Vince McMahon and the World Wrestling Federation (later, World Wrestling Entertainment) have been in and out of the spotlight for decades, as different personalities stepped into the ring for scripted bouts and false rivalries mixed with real athleticism.
What is easily forgotten, though, was his 1990 attempt to mirror his success in a new sport… bodybuilding.
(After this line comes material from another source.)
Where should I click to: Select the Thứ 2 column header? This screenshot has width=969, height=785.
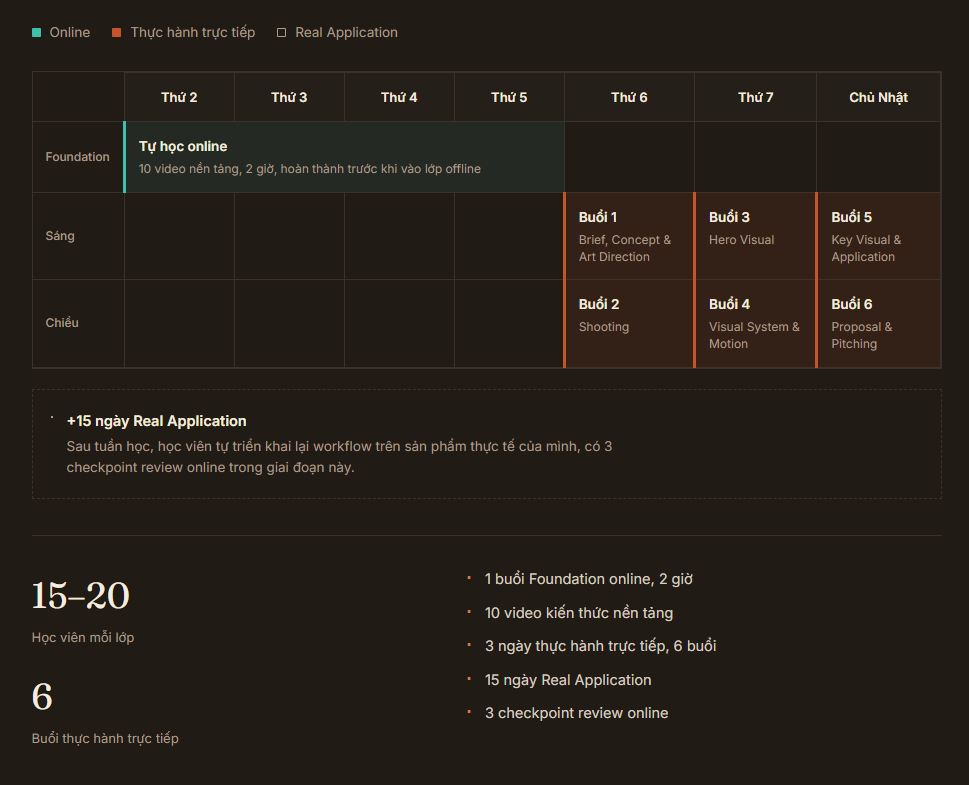[179, 97]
The World Bodybuilding Federation was an effort to challenge the existing Mr. Olympia / Mrs. Olympia bodybuilding contests by introducing WWF-style marketing efforts. The participants were given six-figure salaries (unheard of for pro bodybuilders in 1990) as well as public personas that they were expected to maintain.
The problem was that most people just didn’t care. The allure of wrestling was centered around action. Many of its fans didn’t believe it was scripted, and even those who knew the truth enjoyed the ability of people in peak physical condition to absorb blows and keep fighting. Bodybuilding, on the other hand, is a more analytical activity. It requires rigorous training, but in the end it is an appearance and performance-driven sport, not a combative one. Even with sets and costuming, not as many viewers are as interested in seeing people pose as they are seeing people slamming villains with folding chairs.
McMahon launched a magazine, a television show and a bodybuilding supplement line to go along with the WBF. Within three years, however, the WBF had folded. The poor initial ratings had never grown, in part because of a steroid scandal which was attached to McMahon’s shows at the time. At least it lasted longer than its primary venue, the Trump Taj Mahal.
Question of the night: What is your favorite “judged” competition?